What you need to do => Respond with exact copies of the lines running from the line that contains "The height and width of the screenshot is (441, 789)." to the end of the material.

Data extracts =>
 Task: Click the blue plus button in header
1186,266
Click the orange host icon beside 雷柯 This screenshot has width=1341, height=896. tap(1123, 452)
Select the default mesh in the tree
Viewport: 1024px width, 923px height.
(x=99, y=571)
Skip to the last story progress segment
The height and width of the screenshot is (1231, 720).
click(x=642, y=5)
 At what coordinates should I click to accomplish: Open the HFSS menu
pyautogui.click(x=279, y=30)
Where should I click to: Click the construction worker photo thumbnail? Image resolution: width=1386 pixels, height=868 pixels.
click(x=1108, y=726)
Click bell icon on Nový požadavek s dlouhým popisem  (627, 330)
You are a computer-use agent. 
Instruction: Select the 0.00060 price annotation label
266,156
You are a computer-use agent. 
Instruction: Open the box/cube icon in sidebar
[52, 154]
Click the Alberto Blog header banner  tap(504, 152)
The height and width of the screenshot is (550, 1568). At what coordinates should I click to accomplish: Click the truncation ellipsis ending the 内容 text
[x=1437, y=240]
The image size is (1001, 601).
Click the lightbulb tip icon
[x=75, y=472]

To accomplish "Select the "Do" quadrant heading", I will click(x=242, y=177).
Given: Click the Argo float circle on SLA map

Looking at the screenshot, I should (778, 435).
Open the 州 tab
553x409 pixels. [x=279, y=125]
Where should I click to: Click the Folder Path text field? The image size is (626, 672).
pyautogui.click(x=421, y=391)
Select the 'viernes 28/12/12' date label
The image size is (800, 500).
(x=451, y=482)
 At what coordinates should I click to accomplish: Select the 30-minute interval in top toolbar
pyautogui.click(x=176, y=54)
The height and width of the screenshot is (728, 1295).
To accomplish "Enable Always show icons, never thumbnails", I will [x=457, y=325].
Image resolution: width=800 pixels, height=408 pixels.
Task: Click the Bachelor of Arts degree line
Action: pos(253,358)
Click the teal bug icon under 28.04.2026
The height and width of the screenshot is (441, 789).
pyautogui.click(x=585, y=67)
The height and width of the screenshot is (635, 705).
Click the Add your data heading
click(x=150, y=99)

Solution to the problem =>
The height and width of the screenshot is (441, 789).
pyautogui.click(x=585, y=67)
The height and width of the screenshot is (635, 705).
Click the Add your data heading
click(x=150, y=99)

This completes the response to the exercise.